* [Задание]
Воспроизведите участок записей от строки, содержащей "Click the Intel ARC Graphics logo", до конца записей включительно, сохранив текст запросов и прибавив 113 к каждой координате в ответах. Изображения в ответ не включайте.

——————————

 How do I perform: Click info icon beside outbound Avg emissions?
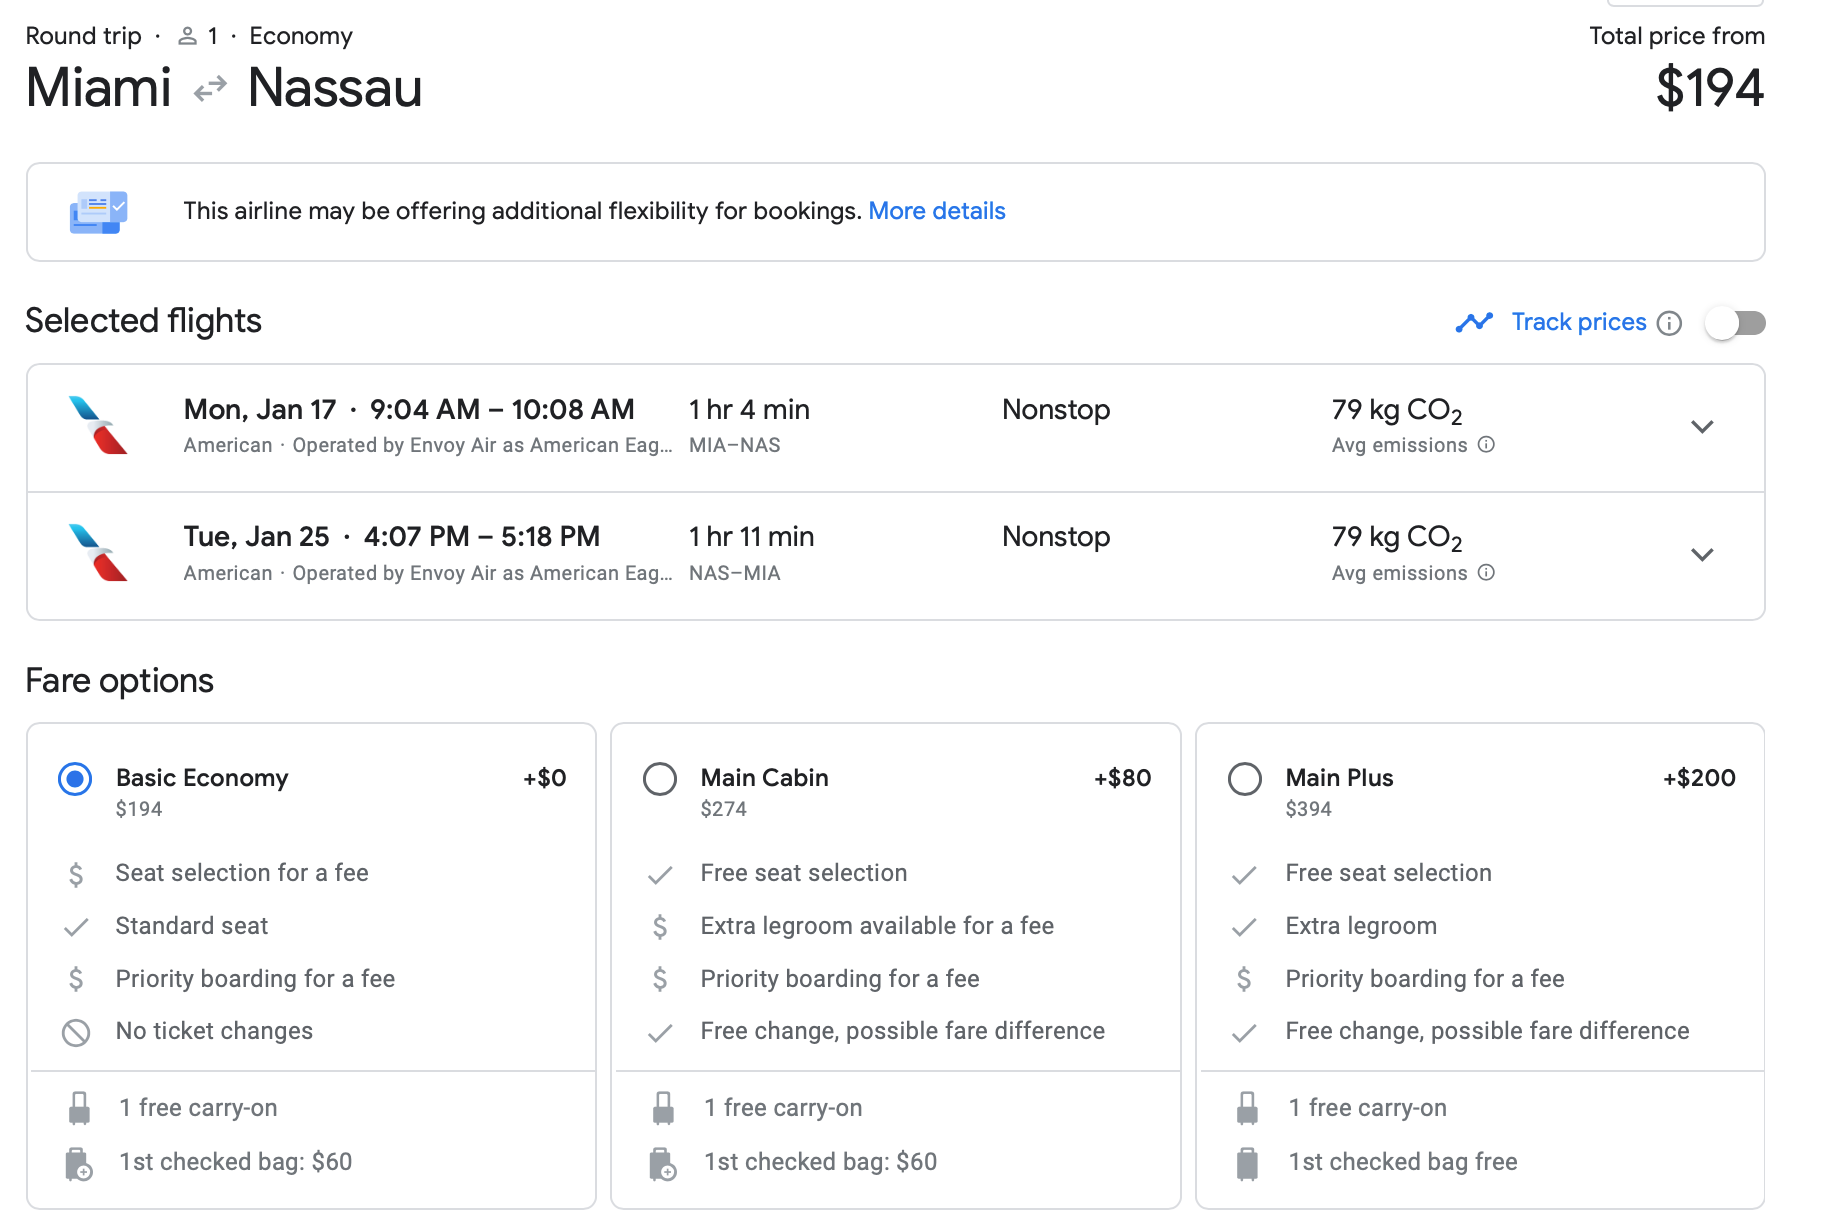click(1486, 445)
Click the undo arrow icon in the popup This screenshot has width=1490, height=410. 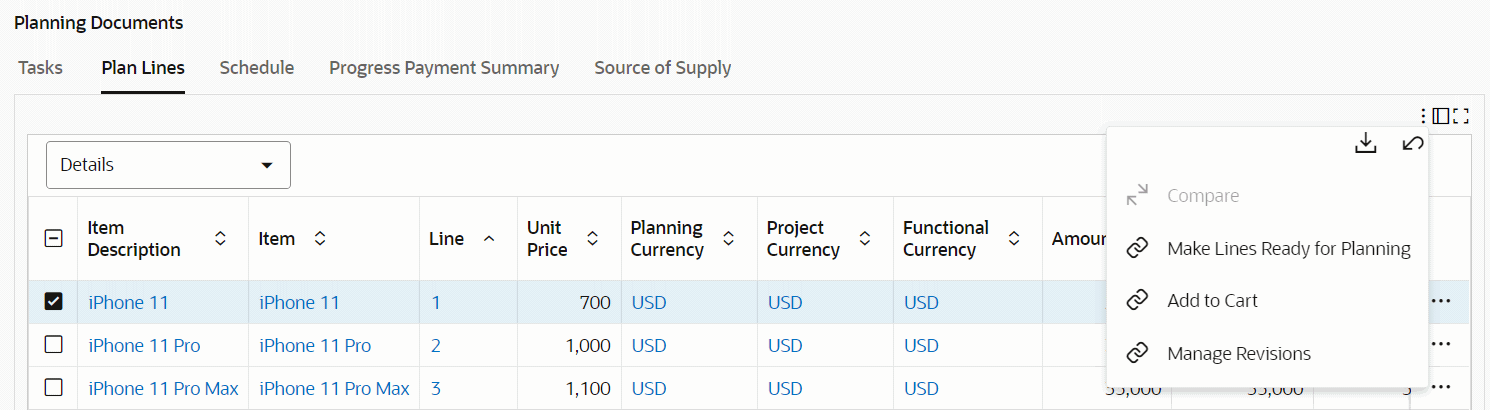1413,144
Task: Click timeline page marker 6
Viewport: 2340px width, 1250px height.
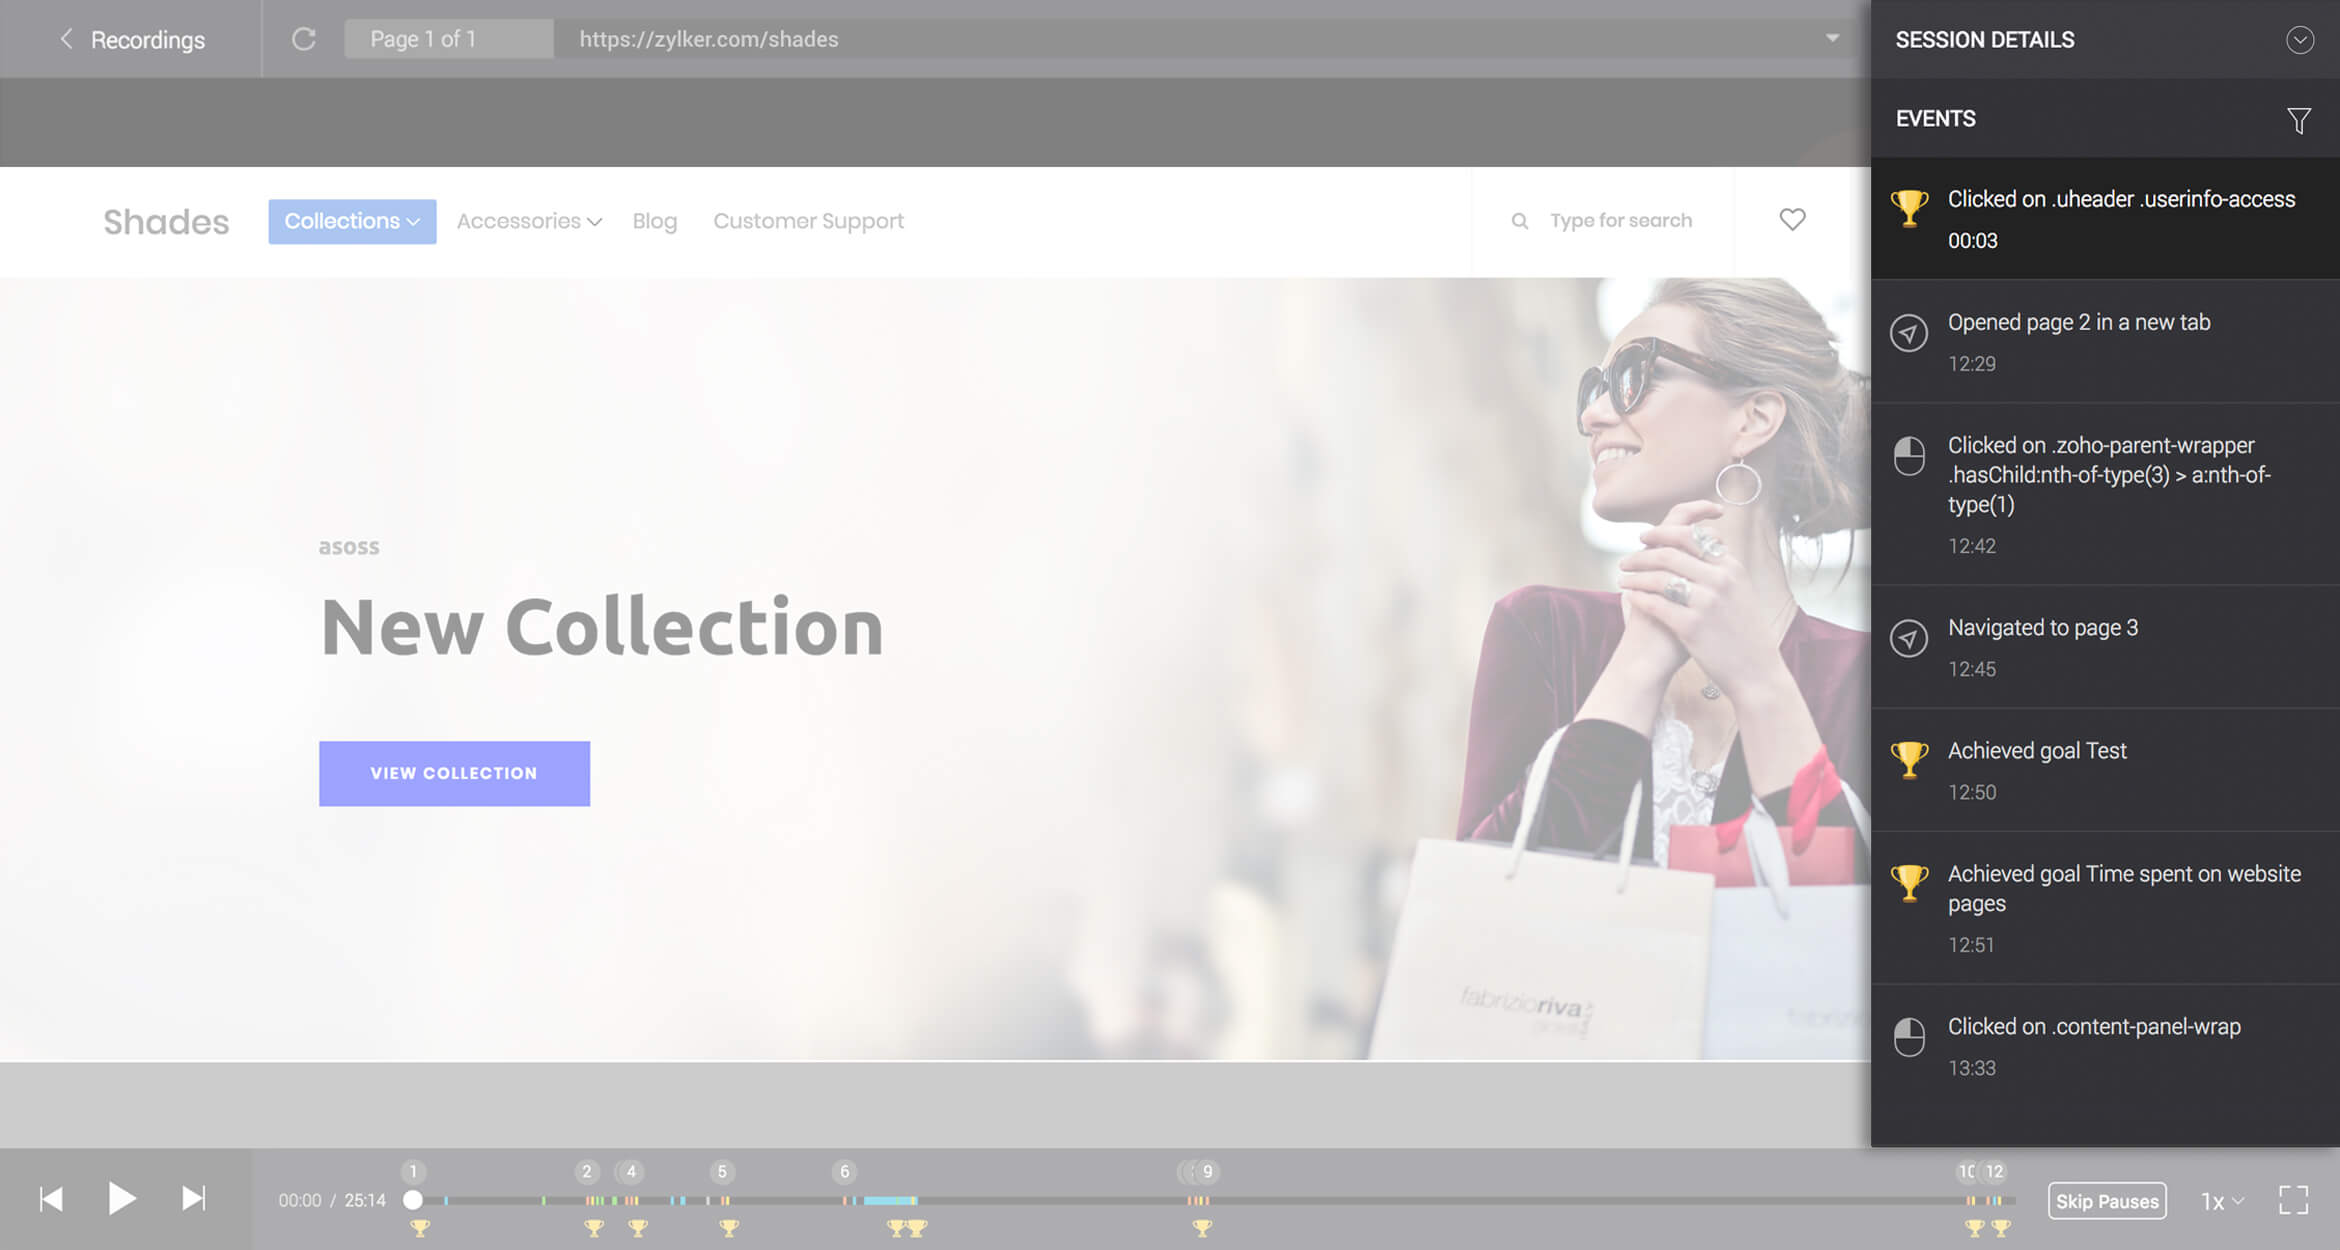Action: click(x=844, y=1171)
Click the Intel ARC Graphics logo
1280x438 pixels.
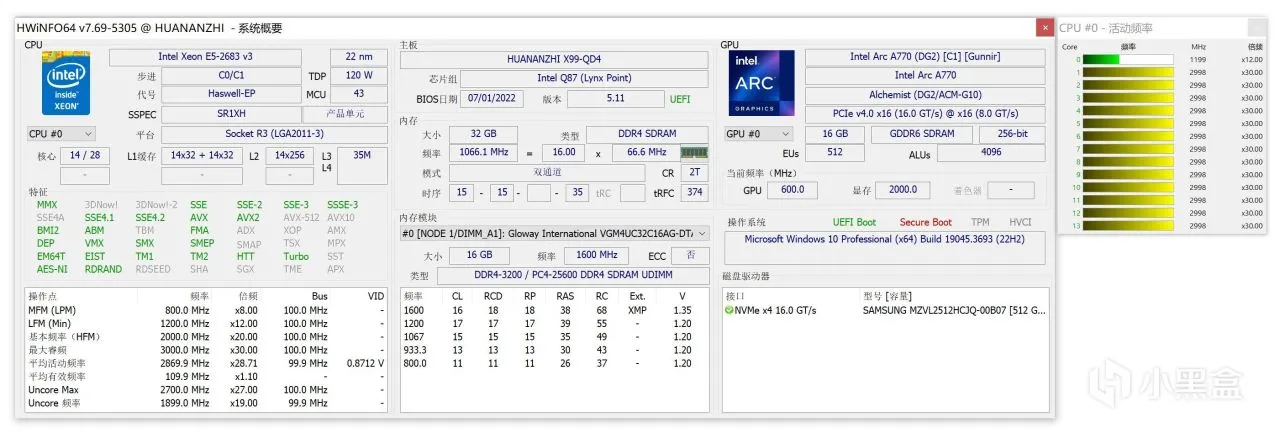point(761,83)
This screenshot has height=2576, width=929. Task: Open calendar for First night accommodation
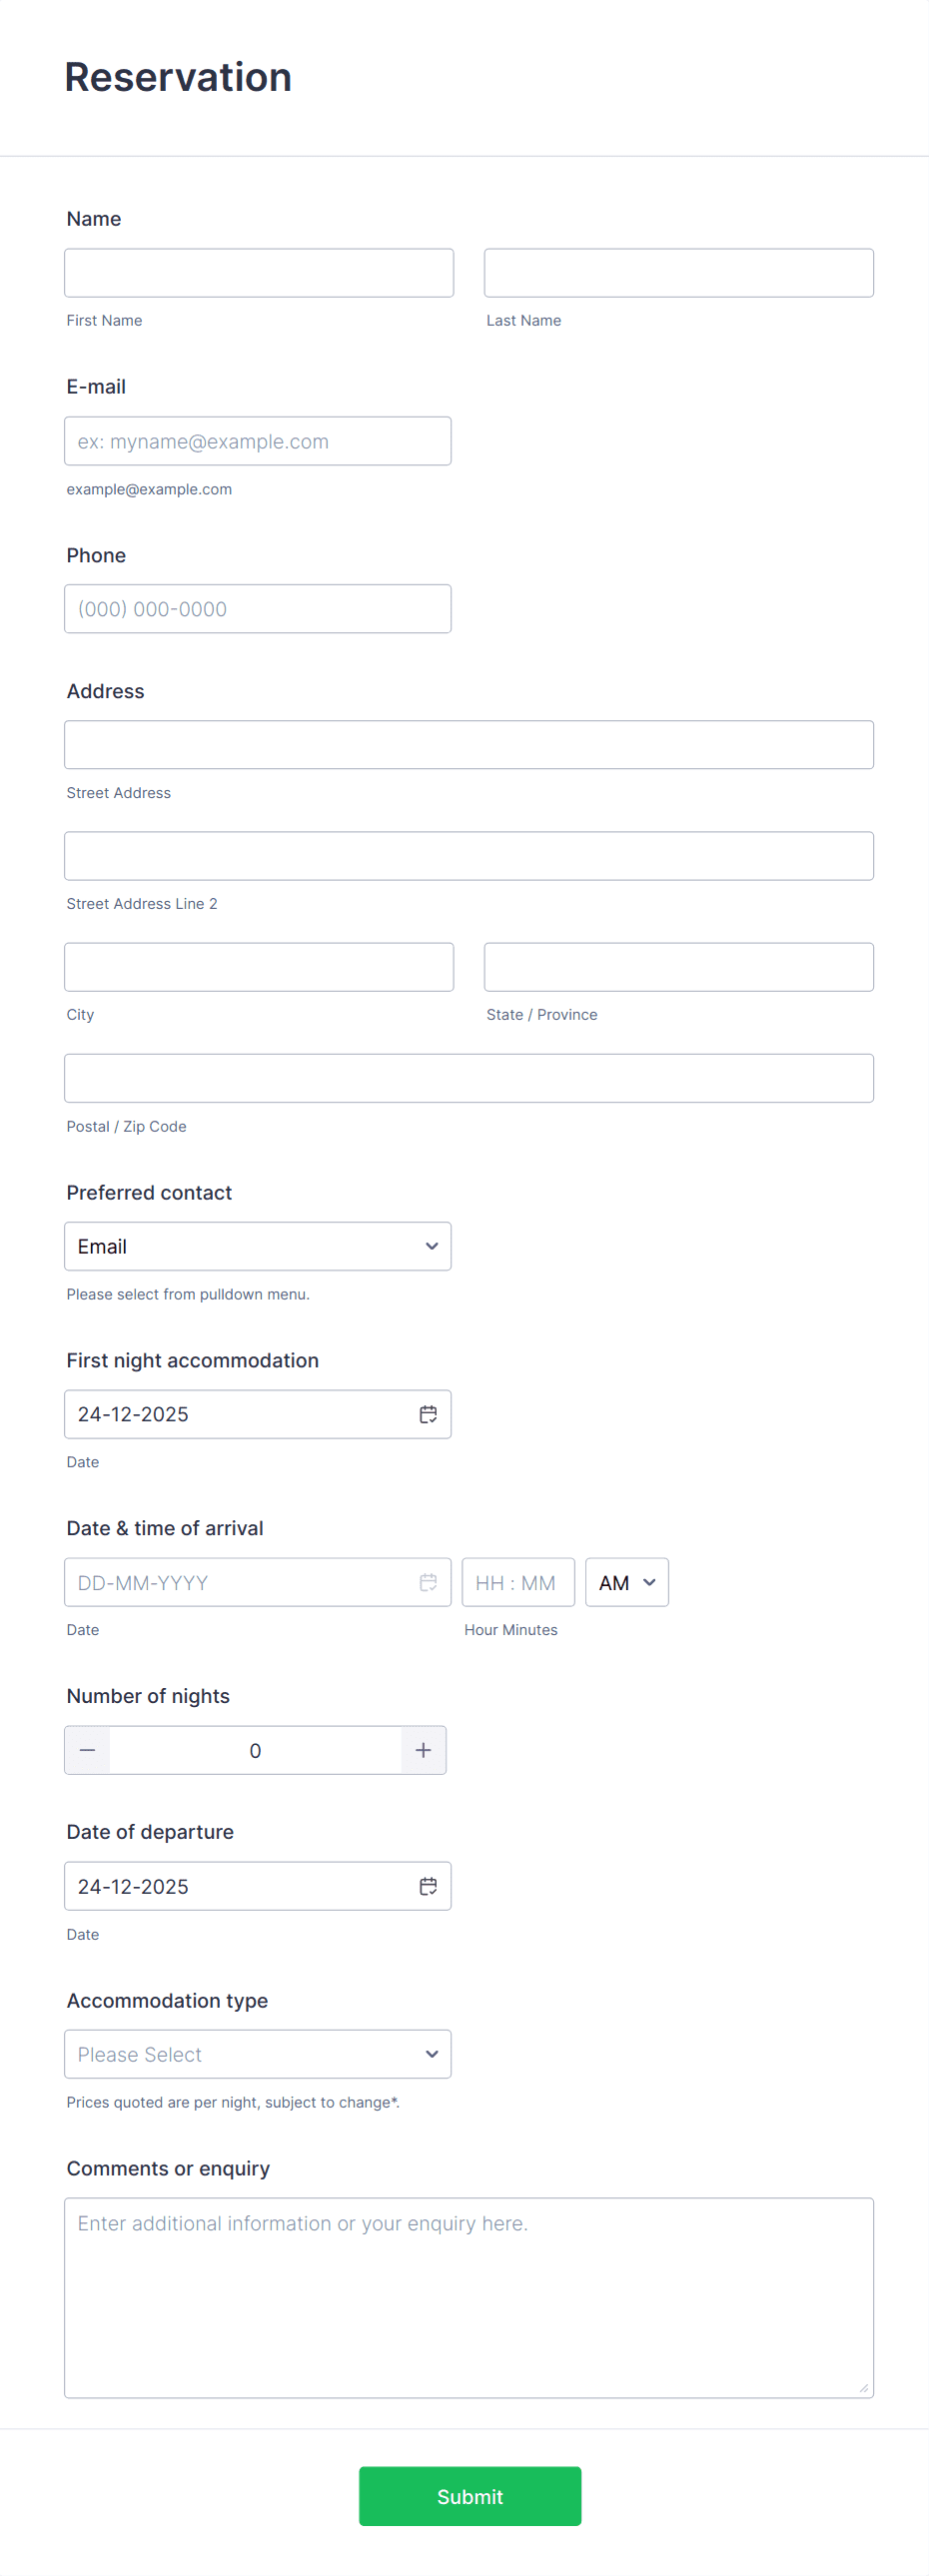[428, 1414]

——————————

* [Ответ к упражнению]
Click the Intel ARC Graphics logo
1280x438 pixels.
point(874,196)
This screenshot has height=2576, width=929. Task: Open calendar for First night accommodation
[541, 1527]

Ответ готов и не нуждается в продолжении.